Morsicai un pezzo di pane, sentivo un tremito interno, convulso, non sapevo come dirglielo, adesso all’improvviso chissà perché mi faceva pena anche lei così grassa e ottusa, allora corsi in camera mia, mi chiusi, composi il numero di Matilde: lei rimase sbigottita, sconvolta. Era un brav’uomo, singhiozzava, un amico che non dimenticherò mai. Avrei voluto incontrarlo prima sul mio cammino, ripeteva, gli altri uomini di solito sono tanto diversi, oh tanto.

“Quali altri?”, domandavo, piangendo.

“Quel ragazzo che si chiama Fabio, per esempio, oppure che io amo, che viene a trovarmi due volte alla settimana ed è arido invulnerabile disincantato. Ma lo amo anche così”.

 Era la prima volta che provava un modo di pietà verso qualcuno. Ero cresciuta , di colpo. Stavo tornado di là per informare mamma ed ormai era quasi sera, si intravvedevano le sagome dei palazzi sfumati d’ombra, le antenne dei televisori schizzati a inchiostro di china. Cucciolo giocava sul tappeto, ignaro anche lui, con le solite macchinine, lo presi sulle ginocchia accarezzandolo: “Diventi scema?”, domandò lui, stupito. Non c’erano mai state tenerezze tra di noi. In quell’istante la chiave girò nella toppa: improvvisa, prodigiosa e qualcosa accadde.

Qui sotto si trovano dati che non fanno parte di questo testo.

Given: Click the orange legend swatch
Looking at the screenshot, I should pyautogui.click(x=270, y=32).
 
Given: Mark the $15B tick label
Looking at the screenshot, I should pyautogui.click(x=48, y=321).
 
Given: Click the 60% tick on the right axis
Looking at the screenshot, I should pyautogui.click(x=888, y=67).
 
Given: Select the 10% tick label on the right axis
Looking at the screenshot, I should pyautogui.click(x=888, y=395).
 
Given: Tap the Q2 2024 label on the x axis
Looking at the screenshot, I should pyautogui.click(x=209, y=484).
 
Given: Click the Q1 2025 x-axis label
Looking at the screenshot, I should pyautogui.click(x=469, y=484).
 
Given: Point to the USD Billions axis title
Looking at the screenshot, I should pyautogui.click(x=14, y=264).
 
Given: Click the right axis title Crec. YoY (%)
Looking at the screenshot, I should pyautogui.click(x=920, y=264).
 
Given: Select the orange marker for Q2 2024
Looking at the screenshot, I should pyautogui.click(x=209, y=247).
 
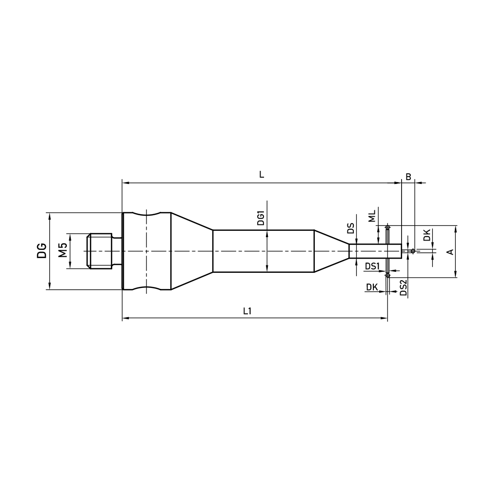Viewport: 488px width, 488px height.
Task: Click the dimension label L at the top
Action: point(262,175)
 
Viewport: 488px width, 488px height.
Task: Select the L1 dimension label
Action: point(247,311)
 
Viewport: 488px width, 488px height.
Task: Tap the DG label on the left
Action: point(42,251)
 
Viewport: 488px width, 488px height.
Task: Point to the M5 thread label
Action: point(62,251)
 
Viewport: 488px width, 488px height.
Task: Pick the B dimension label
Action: point(408,176)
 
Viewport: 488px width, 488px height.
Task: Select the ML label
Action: point(372,216)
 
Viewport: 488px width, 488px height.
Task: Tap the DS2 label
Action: point(403,288)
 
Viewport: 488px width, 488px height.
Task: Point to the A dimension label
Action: point(450,251)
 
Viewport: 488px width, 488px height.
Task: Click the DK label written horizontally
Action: point(372,288)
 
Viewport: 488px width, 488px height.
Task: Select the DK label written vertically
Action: point(427,235)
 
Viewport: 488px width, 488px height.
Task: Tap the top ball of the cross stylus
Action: point(387,227)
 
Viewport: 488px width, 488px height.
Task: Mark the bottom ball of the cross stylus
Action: point(387,276)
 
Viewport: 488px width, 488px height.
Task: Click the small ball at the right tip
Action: point(413,251)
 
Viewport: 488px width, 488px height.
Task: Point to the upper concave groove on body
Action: point(146,215)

La mano di papà girò l’interruttore nel corridoio buio: “Pulisciti le scarpe”, gridò mamma, senza voltarsi, “le hai sempre infangate anche quando non piove, non capisco il perché…”.

Stavo immota, come una statua, poi riuscii a scuotermi, corsi incontro a mio padre. Vivo.

“Mi mancano due bottoni”, stava dicendo togliendosi la giacca.

“Te le attacco io, papà”, gli dissi d’impulso, abbracciandolo stretto.

Lui mi fissava incredulo, era “incredibile che la Lulù lo stringesse così, non accadeva da quando ero bambina, secoli prima.
“Hanno telefonato che… eri morto”, bisbigliai.

“E’ stato un errore, ho mangiato gomito a gomito con un tale. Pagando senza accorgercene, abbiamo scambiato i portafogli con i relativi documenti. Lui, poveretto, ha sterzato troppo sull’asfalto viscido,  è precipitato. Ho chiarito tutto, ma  voi, evidentemente, eravate già state informate. Poveraccio, quell’altro là aveva senz’altro una famiglia che lo attendeva, che lo amava”, concluse adagio, quasi per se stesso. La mamma stava aggrappata al lavandino, bianca come uno straccio: aveva sentito tutto,  non poteva neppure muoversi, poi lo fece di colpo impacciata, ingombrante: “Anche tu ce l’hai, Livio, una famiglia”, disse, toccandogli appena la mano. Era un goffo tentativo di carezza. Un tempo si erano amati loro due, passeggiavamo sulle foglie morte in autunno, poi le lotte, la saturazione, io ragazza difficile, le difficoltà economiche, l’esistenza quotidiana, un giorno dietro l’altro, avevano limitato, corroso,  distrutto. Oppure no? Oltre alla viltà di papà, l’arroganza di mamma, l’indifferenza mia, esisteva qualcosa di più profondo e di indistruttibile? Forse.

Lo intuimmo all’improvviso, tutti e tre: “E’ ora di cena”, disse papà con finta indifferenza, guardando mamma, ma aveva gli occhi lucidi.